Tuesday, June 1, 2010
5 days ~ 25 people, pure bliss to me.
I truly think what I have enjoyed the most over the last 5 days is to hear the giggles of my nieces and nephews fill my house. "Why the giggles"? Because they take me back to when my boys were little, and that is something I will never experience again.
So, I simply remember it and I am reminded of how wonderful it was, every time I hear the little giggle from sweet Olivia Rose, Wyatt, little Carter, or that sweet voice of Shay Shay. Our entire Arizona family is here, all staying at our house.
We are celebrating Joshua's High School Graduation!
I have honestly been in complete awe and wonder for 5 days at my life, and the goodness of the Lord in it! See, my husband is the oldest of 5 children, and unlike most families, I actually enjoy all of them. I not only enjoy them, I adore them. I don't mind ALL of them staying in my house, I really don't! I wouldn't have it any other way. It was was my joy on a hot afternoon while they were all here, to sit in pure selfishness, as I handed out Otter Pops to all of the kids on the back porch as I insisted on a kiss on the cheek from each sweet set of lips before they received their treat. Yes, I even insisted on kisses from own kids. I savored each little wet kiss as they sweetly said "thank~ you Auntie" music to my ears. My heaven on earth!! Another thing that I can't wrap my mind around, is how very spoiled I am . Yes, I am completely spoiled, I admit it, and I love it!!! See, these precious people all came for one thing,TO CELEBRATE OUR SON, and his accomplishment! They love us that much. On the day of Graduation, we piled into 4 cars to head to the school. See, it is no small task getting our clan from place to place. We needed to arrive early enough to reserve 1/4 of the gym just for our family : ) We all sat there, beaming with pride, despite the 100 degree temps in the gymnasium.

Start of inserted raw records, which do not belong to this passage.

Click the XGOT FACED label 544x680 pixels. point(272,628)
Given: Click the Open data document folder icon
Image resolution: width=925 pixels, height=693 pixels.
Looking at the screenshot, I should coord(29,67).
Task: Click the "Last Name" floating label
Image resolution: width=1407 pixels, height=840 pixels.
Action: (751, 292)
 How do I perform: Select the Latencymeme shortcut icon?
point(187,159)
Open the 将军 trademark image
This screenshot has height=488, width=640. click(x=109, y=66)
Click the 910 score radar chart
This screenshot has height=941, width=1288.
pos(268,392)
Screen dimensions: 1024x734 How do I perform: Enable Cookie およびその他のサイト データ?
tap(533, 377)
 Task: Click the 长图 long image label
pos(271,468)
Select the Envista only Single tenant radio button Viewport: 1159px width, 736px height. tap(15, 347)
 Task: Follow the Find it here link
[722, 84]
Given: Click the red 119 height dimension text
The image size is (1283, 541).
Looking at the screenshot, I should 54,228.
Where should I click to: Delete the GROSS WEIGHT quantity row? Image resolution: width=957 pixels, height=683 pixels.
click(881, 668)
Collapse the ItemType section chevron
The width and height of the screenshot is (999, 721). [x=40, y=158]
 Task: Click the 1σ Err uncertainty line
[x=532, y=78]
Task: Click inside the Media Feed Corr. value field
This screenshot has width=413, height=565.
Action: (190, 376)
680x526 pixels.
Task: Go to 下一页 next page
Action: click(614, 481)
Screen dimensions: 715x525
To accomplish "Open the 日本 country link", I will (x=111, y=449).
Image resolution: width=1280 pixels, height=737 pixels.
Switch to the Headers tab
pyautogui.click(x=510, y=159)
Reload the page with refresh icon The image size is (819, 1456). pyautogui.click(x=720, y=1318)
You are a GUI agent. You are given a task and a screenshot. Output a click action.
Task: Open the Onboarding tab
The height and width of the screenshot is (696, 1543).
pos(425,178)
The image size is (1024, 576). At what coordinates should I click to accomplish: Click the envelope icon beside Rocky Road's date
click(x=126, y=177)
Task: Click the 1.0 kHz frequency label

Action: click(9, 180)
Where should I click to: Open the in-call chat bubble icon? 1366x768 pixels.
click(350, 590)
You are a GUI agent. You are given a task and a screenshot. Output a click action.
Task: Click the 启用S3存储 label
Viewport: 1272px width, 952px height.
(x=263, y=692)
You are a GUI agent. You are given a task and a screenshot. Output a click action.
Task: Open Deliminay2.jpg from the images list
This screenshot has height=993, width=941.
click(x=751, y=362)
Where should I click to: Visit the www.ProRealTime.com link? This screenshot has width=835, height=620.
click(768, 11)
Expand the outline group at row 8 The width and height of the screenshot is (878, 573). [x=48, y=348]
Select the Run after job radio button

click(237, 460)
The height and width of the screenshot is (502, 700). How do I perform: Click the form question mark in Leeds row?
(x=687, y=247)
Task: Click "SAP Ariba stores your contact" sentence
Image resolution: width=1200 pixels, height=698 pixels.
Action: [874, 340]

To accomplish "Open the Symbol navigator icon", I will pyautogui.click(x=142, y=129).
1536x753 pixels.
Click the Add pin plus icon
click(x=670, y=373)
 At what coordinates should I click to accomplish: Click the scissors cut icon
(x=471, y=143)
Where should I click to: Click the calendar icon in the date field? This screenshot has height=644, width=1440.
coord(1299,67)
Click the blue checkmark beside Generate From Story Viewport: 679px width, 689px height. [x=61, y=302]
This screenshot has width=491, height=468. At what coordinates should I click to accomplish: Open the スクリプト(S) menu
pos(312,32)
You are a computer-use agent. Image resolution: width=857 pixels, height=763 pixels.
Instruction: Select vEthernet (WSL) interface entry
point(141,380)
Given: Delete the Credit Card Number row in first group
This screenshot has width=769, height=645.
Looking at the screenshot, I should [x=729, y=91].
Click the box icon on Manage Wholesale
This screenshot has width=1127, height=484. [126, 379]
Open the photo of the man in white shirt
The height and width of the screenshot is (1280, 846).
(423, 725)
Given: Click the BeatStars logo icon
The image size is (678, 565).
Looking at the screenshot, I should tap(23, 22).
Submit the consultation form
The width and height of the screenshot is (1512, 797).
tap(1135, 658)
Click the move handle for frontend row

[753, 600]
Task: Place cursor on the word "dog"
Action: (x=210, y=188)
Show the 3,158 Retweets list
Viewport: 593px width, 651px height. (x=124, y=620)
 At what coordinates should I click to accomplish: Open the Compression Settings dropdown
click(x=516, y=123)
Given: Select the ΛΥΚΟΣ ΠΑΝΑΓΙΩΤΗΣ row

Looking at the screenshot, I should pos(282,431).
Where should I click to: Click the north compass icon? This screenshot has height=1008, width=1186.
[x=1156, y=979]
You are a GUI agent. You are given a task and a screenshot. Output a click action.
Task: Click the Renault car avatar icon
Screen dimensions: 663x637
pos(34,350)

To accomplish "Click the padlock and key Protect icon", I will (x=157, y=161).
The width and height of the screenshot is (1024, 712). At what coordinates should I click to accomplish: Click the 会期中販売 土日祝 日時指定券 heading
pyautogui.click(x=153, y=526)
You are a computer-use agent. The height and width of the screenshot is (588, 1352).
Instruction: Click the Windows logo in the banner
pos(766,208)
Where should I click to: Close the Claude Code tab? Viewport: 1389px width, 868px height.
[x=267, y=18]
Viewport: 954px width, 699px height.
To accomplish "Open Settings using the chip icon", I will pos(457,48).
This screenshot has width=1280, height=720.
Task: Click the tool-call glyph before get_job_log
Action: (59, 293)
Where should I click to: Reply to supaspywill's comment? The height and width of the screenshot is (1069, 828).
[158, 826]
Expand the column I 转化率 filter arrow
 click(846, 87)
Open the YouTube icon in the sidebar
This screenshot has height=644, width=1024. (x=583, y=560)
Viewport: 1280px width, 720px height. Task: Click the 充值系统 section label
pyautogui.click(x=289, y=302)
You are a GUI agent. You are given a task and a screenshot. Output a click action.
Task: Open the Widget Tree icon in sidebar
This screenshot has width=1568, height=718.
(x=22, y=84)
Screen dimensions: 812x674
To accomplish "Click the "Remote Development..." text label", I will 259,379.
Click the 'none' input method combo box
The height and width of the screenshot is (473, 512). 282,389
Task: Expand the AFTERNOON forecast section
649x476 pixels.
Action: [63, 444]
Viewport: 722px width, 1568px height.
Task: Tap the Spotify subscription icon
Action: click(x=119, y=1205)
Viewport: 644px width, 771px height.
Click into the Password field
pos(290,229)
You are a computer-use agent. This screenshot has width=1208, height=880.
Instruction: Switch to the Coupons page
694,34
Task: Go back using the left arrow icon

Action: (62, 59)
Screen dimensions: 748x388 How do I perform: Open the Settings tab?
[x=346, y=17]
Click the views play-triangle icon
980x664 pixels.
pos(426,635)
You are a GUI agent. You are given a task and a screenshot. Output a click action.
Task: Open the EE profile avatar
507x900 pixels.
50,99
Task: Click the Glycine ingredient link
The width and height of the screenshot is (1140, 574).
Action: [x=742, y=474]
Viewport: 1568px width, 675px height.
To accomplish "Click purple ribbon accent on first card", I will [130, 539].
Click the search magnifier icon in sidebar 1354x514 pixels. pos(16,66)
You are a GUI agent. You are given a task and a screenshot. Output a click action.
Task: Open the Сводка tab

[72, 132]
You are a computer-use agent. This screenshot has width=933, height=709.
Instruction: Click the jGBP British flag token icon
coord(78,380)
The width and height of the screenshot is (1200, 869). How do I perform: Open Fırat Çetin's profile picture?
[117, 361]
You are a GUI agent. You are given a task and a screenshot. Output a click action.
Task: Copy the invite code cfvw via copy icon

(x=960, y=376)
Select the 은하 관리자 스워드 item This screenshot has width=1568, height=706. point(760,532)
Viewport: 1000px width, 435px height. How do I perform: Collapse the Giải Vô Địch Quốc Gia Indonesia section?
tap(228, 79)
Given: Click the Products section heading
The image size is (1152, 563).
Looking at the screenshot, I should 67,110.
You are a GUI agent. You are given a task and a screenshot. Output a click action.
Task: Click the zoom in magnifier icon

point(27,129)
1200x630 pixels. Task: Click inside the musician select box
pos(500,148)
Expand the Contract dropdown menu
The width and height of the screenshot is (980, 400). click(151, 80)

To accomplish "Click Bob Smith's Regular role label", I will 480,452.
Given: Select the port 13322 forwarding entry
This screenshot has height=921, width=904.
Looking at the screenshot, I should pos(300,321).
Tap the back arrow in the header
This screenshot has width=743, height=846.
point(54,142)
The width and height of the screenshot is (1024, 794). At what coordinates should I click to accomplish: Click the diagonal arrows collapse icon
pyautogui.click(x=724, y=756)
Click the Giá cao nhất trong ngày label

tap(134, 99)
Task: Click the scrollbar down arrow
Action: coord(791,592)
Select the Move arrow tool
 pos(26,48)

Not one of our 12 little ones complained, at least not within ear shot of Auntie that is : -) I am overwhelmed with gratitude that they all, stopped their lives, took days off of work, and drove 14 hours (one-way) to support us ~ I realize not every family has this gift. However, it is a gift that I truly cherish. After Graduation, we simply came back to our house for spaghetti, Joshua's request. My mother and Grandparents came as well. After our meal, my mom had the request of Arthur's sister, Heidi and her husband, Jordan ~ "Would they sing for us?' Of course being the amazing couple they are, they obliged! To top off this amazing afternoon, our entire family sat around the piano, singing Glory to God, while my sweet man played the piano!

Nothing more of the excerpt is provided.